Abstract

Localized small delay defects, for example due to degraded transistor drive strength caused by a broken fin, are a growing concern in current FinFET and emerging gate all around (GAA) technologies. Such defects are currently targeted by timing-aware Transition Delay Fault (TDF) tests that aim to test the target nodes along the longest path. The resulting tests often require considerable test generation time, have high test data volume, and at times do not provide the desired coverage. In this paper, we show that Path Delay Fault (PDF) test generation can be exploited to not only generate the timing tests more efficiently, but the resulting TDF test sets are also more compact and perform better on commonly used delay test coverage metrics. This is because all TDF faults along a PDF targeted timing-critical path can be detected efficiently by generating a single PDF test.
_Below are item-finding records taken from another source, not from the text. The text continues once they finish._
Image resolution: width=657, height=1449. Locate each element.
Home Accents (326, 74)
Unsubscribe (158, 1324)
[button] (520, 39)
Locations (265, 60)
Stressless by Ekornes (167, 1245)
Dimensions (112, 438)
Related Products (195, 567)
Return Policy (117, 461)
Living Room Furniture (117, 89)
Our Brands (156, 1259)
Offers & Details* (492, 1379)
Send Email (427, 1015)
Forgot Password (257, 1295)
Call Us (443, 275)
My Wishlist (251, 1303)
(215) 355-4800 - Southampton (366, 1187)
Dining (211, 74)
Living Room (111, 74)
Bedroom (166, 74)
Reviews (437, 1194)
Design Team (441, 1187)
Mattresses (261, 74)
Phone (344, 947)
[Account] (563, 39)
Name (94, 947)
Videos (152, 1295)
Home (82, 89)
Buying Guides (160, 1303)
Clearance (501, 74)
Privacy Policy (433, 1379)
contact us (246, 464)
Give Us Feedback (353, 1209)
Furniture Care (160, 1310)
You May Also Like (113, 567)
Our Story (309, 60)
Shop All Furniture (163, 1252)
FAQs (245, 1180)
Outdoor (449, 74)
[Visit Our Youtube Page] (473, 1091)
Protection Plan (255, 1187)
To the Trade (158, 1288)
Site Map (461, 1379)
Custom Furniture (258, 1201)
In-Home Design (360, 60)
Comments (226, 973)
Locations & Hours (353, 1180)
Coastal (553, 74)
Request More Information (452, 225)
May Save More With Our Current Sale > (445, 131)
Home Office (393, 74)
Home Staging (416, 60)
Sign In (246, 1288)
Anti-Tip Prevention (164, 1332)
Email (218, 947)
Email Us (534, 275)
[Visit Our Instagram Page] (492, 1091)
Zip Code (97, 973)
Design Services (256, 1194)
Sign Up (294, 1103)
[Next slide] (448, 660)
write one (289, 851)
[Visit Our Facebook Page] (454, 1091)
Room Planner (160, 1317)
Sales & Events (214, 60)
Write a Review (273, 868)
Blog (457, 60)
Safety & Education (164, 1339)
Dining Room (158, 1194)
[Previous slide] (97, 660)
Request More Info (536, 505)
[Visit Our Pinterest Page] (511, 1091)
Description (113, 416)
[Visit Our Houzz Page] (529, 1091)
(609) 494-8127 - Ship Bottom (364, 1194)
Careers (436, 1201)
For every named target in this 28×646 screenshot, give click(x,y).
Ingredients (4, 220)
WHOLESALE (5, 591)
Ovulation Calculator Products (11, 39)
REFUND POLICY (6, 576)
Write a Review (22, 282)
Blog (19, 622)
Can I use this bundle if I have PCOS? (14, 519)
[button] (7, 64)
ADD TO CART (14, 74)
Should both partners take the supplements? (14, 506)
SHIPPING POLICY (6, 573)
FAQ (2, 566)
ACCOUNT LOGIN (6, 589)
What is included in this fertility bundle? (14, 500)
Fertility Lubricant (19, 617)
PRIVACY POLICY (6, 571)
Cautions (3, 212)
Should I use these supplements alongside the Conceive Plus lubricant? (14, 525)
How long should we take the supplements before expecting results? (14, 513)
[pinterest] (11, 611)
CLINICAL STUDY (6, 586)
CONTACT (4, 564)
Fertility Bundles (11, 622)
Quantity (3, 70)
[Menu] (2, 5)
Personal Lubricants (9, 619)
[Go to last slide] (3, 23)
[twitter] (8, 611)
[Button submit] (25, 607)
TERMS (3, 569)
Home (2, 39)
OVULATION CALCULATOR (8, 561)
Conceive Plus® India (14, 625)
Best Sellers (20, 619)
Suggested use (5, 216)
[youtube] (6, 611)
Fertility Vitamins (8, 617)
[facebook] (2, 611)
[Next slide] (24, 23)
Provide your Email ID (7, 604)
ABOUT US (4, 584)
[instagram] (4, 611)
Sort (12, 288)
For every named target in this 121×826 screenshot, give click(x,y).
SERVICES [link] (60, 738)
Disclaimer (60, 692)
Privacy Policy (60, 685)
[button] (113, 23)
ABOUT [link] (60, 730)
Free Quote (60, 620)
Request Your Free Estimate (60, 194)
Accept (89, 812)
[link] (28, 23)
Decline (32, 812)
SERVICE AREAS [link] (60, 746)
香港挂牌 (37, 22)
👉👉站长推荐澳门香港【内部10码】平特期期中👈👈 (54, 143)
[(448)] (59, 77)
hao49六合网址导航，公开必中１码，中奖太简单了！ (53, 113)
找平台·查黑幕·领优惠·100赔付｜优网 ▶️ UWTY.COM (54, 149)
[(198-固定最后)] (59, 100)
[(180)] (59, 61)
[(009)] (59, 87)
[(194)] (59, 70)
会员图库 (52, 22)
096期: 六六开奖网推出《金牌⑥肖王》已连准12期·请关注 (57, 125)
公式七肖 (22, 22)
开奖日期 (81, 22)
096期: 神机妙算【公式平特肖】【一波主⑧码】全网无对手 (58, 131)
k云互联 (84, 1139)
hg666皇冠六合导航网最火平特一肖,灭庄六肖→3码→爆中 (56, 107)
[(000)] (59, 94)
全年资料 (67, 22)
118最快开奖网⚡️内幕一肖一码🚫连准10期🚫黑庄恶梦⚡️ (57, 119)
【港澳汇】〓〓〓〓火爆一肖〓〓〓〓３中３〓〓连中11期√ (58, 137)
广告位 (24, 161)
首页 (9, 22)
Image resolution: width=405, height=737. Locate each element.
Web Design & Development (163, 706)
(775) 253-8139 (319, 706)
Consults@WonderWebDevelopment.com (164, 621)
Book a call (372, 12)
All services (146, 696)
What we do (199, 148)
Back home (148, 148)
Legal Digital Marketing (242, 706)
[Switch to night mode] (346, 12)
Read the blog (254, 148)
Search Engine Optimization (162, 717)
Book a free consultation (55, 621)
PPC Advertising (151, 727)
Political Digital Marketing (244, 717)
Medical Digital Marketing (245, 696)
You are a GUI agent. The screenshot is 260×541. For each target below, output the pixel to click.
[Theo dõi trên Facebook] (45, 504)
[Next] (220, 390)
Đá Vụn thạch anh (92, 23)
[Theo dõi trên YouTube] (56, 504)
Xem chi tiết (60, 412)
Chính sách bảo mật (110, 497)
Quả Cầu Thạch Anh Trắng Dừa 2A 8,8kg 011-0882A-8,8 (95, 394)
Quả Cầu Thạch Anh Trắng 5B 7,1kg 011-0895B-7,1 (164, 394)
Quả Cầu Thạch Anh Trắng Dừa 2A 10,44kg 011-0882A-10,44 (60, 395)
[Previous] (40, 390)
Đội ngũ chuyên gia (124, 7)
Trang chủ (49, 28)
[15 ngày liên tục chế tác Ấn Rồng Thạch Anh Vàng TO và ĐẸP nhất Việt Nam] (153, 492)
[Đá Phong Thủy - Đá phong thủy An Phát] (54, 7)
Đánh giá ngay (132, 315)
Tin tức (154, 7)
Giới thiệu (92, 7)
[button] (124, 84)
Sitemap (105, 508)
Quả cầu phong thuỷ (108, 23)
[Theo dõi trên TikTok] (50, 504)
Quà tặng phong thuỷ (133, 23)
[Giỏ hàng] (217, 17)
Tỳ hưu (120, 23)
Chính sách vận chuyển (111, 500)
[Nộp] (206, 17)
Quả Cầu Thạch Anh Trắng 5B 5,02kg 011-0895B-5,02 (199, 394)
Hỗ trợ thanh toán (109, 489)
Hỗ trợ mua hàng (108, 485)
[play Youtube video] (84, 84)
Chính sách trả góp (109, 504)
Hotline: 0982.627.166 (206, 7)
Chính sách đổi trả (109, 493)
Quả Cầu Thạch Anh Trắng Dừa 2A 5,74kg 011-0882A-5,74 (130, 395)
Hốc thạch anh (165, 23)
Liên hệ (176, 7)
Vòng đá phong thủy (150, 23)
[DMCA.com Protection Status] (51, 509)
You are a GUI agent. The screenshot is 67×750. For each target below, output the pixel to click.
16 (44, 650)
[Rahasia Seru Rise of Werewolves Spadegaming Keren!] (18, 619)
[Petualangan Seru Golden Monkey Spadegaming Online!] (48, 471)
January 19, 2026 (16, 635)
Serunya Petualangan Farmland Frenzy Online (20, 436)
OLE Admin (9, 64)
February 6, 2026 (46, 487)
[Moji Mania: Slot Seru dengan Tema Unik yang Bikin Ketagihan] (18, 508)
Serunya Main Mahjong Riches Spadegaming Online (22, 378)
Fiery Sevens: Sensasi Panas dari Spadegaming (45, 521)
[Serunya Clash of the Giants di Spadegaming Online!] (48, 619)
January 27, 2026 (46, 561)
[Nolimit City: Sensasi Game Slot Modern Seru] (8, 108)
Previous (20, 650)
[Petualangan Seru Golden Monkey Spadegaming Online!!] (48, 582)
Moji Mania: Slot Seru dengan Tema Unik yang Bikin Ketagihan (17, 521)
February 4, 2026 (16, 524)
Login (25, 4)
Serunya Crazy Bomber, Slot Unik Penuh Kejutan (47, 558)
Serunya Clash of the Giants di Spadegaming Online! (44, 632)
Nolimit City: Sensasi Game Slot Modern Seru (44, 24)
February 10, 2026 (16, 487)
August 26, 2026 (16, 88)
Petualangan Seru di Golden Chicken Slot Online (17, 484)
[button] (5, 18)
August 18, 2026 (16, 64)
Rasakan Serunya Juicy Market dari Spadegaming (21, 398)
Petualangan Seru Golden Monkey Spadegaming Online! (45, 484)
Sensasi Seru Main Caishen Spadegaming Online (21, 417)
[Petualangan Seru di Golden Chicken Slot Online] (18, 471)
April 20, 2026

This efficiency is not explicitly exploited by node oriented TDF test generation even when the TDFs are targeted along the longest paths. We demonstrate the effectiveness of our methodology for a range of benchmark circuits by comparing the results from a commercial timing-aware ATPG (TA-ATPG) with our new approach that efficiently exploit PDF tests wherever possible. The proposed new approach results in approximately 12.5% reduction in pattern volume, 35% reduction in ATPG runtime and also a 5% improvement in delay test coverage (DTC) when compared to existing TA-ATPG approaches.